Retirement income planning is still a relatively new field with different dynamics than traditional wealth accumulation. After a lifetime focused on maximizing wealth or beating a benchmark, your goal becomes creating sustainable income over an indefinite length of time—the rest of your life. Retirees must manage risks like market performance along with their own longevity and the uncertainty about their spending requirements.

The Wall Street Journal once quoted me referring to income annuities as “super bonds,” which is not the most academic term. Recently, I started calling them “actuarial bonds.” My experience with retirement income has led me to conclude that income annuities have the potential to improve retirement outcomes over what is possible with bond funds.

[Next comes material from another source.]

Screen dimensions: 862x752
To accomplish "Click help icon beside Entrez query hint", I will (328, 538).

In thinking about retirement income, we extend the efficient frontier of modern portfolio theory beyond its single-period focus to consider lifetime risk and reward measures.

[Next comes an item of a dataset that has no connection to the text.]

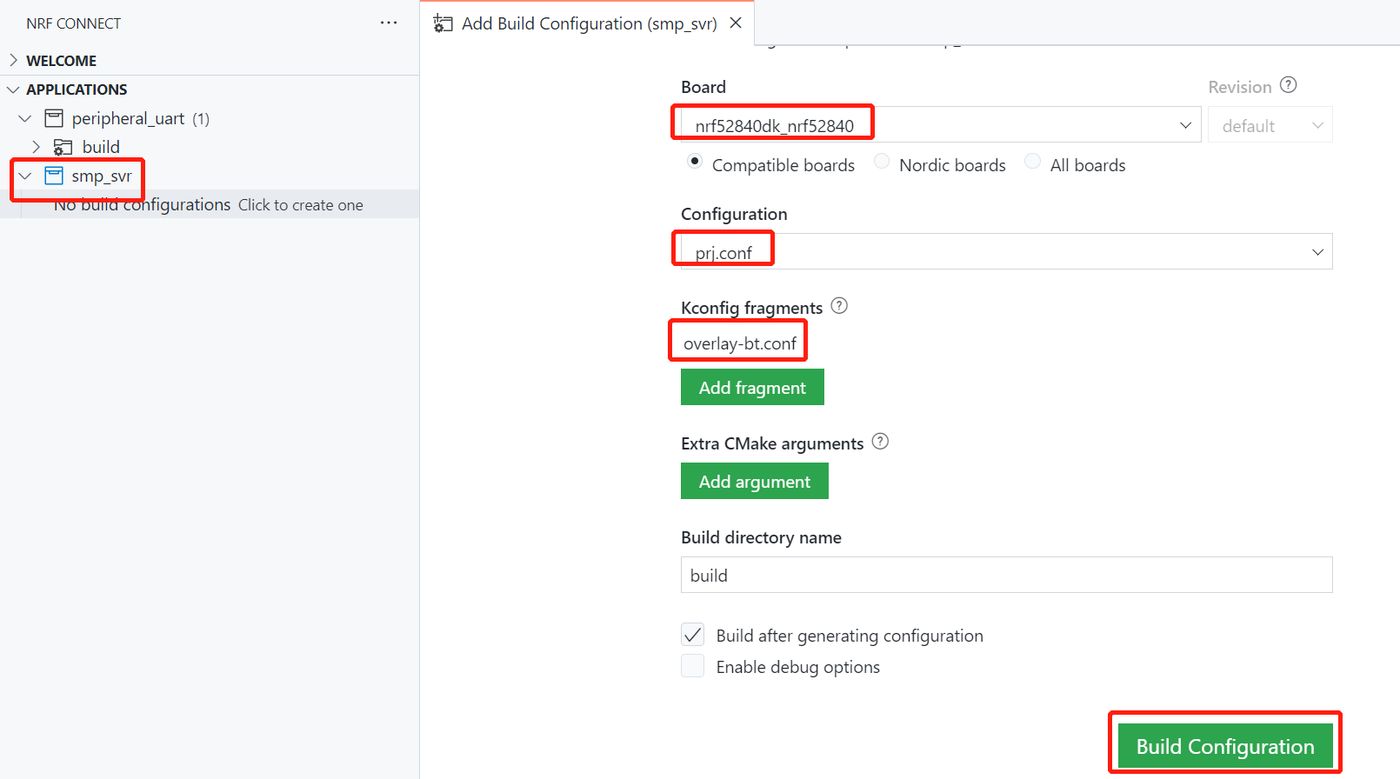Open the Configuration prj.conf dropdown
Screen dimensions: 1400x779
pos(1317,253)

Lifetime risk can be framed simply as the possible shortfall in the amount you will need to spend, which can happen when market returns are bad or your life is unusually long. Reward, on the other hand, can be defined by any liquid financial assets available to support your additional spending for contingencies or fund legacy objectives when you have otherwise been able to meet your lifestyle spending goals.

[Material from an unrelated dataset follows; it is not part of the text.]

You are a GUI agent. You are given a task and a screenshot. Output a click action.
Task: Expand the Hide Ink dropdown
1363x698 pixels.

There can be a trade-off between these objectives. You can lock in spending or reduce your portfolio volatility to protect yourself during downturns. This generally means sacrificing some of the potential growth on the upside. You can meet these objectives by using stocks, bonds and annuities in combination. Some allocations can be more efficient than others in accomplishing the objectives.

My research article on the efficient frontier for retirement in the Journal of Financial Planning concluded that combinations of stocks and income annuities produce more efficient outcomes than combinations of stocks and bonds. Income annuities effectively serve as a replacement for the fixed-income allocation in a retirement portfolio. When retirees know what they will receive upon purchasing an income annuity, they are in good shape if they have enough saved to lock in their income objective.





As I said before, the focus is no longer on maximizing wealth but on sustaining a desired income, so any interest rate risk becomes inconsequential, existing only on paper for those doing the additional present value calculations for the annuity income. Meanwhile, rising interest rates lead to falling bond fund prices, and some losses may be locked in when retirees sell assets to sustain spending objectives.